# WHAT YOU NEED TO DO:
Using the text about Outlaw below, decide whether each statement agrees with it: (a) Outlaw played Ira Aldridge in the West Coast premiere of Red Velvet in 2016. (b) The workshop version of BBC (Big Black Cockroach) was presented in 2024. (c) The LA LGBTQ+ Arts & Culture Coalition was established in 2012. Answer each with yes or no and quote the deciding words of the text.

# SOURCE DOCUMENT:
%%

Other works include:
- The Late, Late Show (2013): A three-act "vampire play" with music depicting the life of a 300-year-old protagonist born in Antebellum North Carolina.
- BBC (Big Black Cockroach) (2024): A satirical solo work inspired by Franz Kafka's The Metamorphosis, Greek mythology, and Afrofuturism. A workshop version of the work was presented at REDCAT's New Original Works Festival in 2019, followed by the evening-length premiere in 2024.

== Collaborations and critical reception ==
In 2016, Outlaw played the 19th-century Shakespearean actor Ira Aldridge in the West Coast premiere of Lolita Chakrabarti's Red Velvet. Writing for the Los Angeles Times, critic David C. Nichols noted that Outlaw's performance brought a "regal, resonant authority" to the role. In 2018, he appeared as a featured singer in the Boston Court Pasadena production of A Streetcar Named Desire. Los Angeles Times critic Charles McNulty characterized Outlaw's performance as that of a "radical hip-hop torch singer."

Outlaw has frequently collaborated with contemporary musicians on performance projects and recordings. In 2016, he provided guest vocals for the experimental hip-hop group clipping. on their Hugo Award-nominated album Splendor & Misery. He is the sole performer in the music video for the single "True Believer," directed by Carlos López Estrada.

== Awards, residencies and community leadership ==
Outlaw is a founding member of the LA LGBTQ+ Arts & Culture Coalition, a regional network of queer and trans artists and cultural organizations established in 2025 in partnership with the One Institute.

In 2012, Outlaw was awarded a City of Los Angeles (COLA) Individual Artist Fellowship. In 2021, he was a featured artist in the One Institute’s Pride Publics: Words and Actions multi-site public art exhibition.

He has participated in artist residencies at the Ucross Foundation, and writing residencies sponsored by Los Angeles Performance Practice and the Speranza Foundation. He is a recipient of the Lincoln City Fellowship and received a Performing Arts Recovery Grant from the Los Angeles County Department of Arts and Culture.

%%

# SOURCE DATA:
%%

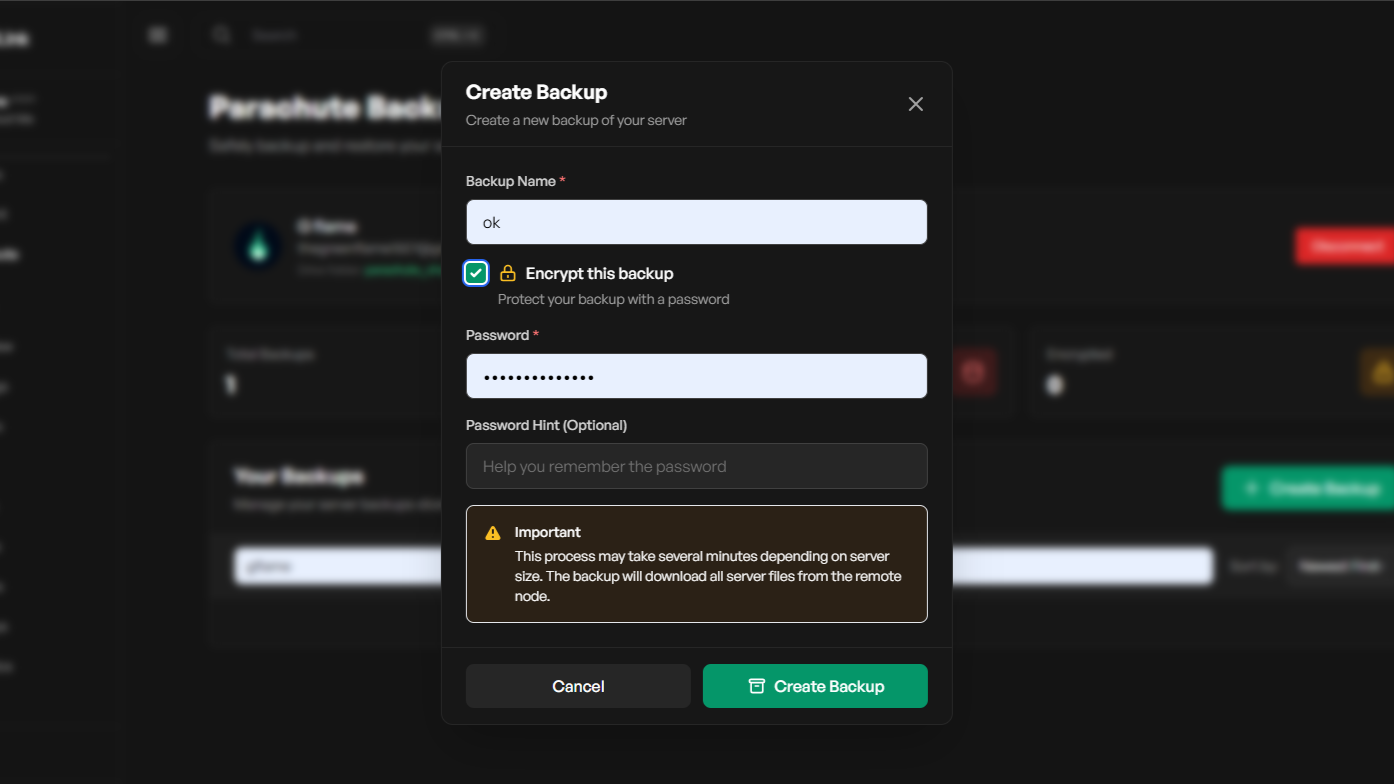Uncheck the Encrypt this backup checkbox

tap(476, 273)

%%

# RESULT OF THIS TASK:
(a) Yes: "In 2016, Outlaw played the 19th-century Shakespearean actor Ira Aldridge in the West Coast premiere of Lolita Chakrabarti's Red Velvet."
(b) No: "A workshop version of the work was presented at REDCAT's New Original Works Festival in 2019"
(c) No: "established in 2025 in partnership with the One Institute"